What I found did not convince me that it would fare better than an off-the-shelf (somewhat) non-interpretable statistical supervised learning algorithm.

It can be a nice way of bootstrapping the rule writing process, or to go the other way : to discover and analyze new expert knowledge by looking at the rules.

But performance-wise, I would go the machine learning way anytime.

Also, Inverse Reinforcement Learning seems to be very promising : one guesses the reward function by observing the expert acting.


I imagine there's probably significant regulatory constraints into the interpretability of any models generated to run combat weapons platforms, even if just in a simulation. Deviations from a norm during times of war due to needing to chase after additional data or testing hypotheses might be considered a significant demerit to the model. Alternatively, formalizing these rules may be helpful for instructing new pilots or adhering to existing rules-of-engagement.


Quinlans https://en.wikipedia.org/wiki/C4.5_algorithm is somewhat popular for similar tasks, it allows to build decision trees from data that are conceptually similar to such fuzzy rules, and the rules can be human-readable so they can be really powerful after expert review.
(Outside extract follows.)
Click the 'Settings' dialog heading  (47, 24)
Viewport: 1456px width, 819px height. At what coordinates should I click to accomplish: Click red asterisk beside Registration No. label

For example, a very specific condition can either mean that this particular condition is useful, or that simply the training data happened to have those particular instances of a more general condition - and a human expert can usually easily decide which rules need to be extended for proper generalization beyond your training data, but the automated generation helps identify factors that the expert could recognize, but wouldn't think of if doing it themselves from scratch.


Thanks for the ref !


I'd like to double-click on that comment. :) If you're ever interested in writing more about that, I'd upvote it.


Yeah it was weird working with guys named 'Roadkill' and 'Slash'. Nice as could be. Terrific riders.


what, what is fuzzy logic model? From parent post, it seems to be a like data learning, but manually?


It's an approach to AI that allows you to generate rules based on probabilistic logic (0.0-1.0) rather than strictly boolean true/false (1 or 0). The applications are used in tons of different systems from medical diagnostics tools to washing machines.

The plus side is that it allows you to make systems that can be tweaked using trial and error to handle cases that would require very complex logic otherwise. The down side is that alot of the time the systems aren't provable the way other types of logic are, and they can be a pain to debug.